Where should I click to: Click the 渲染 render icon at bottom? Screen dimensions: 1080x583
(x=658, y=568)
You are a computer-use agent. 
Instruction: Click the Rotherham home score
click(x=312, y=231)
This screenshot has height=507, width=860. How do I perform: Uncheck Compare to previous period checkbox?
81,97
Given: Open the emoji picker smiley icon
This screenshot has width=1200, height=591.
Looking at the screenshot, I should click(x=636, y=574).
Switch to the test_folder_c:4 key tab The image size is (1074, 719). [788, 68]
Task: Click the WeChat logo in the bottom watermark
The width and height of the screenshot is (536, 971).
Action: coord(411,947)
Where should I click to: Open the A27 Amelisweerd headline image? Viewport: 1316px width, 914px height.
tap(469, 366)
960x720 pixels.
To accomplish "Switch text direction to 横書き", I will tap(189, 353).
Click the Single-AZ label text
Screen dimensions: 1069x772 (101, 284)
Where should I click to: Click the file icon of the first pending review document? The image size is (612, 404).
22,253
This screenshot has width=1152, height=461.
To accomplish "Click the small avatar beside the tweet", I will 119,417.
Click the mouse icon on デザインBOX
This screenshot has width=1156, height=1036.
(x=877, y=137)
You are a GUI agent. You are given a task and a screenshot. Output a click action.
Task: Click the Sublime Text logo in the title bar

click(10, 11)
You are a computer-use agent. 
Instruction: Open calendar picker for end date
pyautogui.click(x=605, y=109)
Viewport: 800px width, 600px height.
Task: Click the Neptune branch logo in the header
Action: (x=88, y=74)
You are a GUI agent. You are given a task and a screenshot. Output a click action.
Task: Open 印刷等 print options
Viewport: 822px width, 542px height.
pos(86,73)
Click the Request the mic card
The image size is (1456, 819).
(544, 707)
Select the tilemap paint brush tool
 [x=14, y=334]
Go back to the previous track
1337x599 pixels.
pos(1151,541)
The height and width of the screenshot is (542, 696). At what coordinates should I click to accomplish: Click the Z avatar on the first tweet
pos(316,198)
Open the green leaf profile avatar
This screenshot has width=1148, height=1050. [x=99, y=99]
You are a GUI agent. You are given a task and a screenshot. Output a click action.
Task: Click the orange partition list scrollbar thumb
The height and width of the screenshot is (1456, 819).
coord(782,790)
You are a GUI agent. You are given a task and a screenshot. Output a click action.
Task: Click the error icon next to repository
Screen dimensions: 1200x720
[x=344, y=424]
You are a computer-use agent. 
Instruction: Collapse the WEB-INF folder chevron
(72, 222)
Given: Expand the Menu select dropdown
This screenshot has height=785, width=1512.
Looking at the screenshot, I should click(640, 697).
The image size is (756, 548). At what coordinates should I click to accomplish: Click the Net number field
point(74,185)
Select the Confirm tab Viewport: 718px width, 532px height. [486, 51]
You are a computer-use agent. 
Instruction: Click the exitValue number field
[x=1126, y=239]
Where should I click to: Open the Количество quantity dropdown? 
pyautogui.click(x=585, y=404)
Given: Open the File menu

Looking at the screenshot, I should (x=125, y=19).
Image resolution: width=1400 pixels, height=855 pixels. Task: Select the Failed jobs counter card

_Requirement_:
Each line holding the word "Switch" must be pulled from the records.

_Output_:
Switch to the test_folder_c:4 key tab The image size is (1074, 719). [788, 68]
To accomplish "Switch text direction to 横書き", I will tap(189, 353).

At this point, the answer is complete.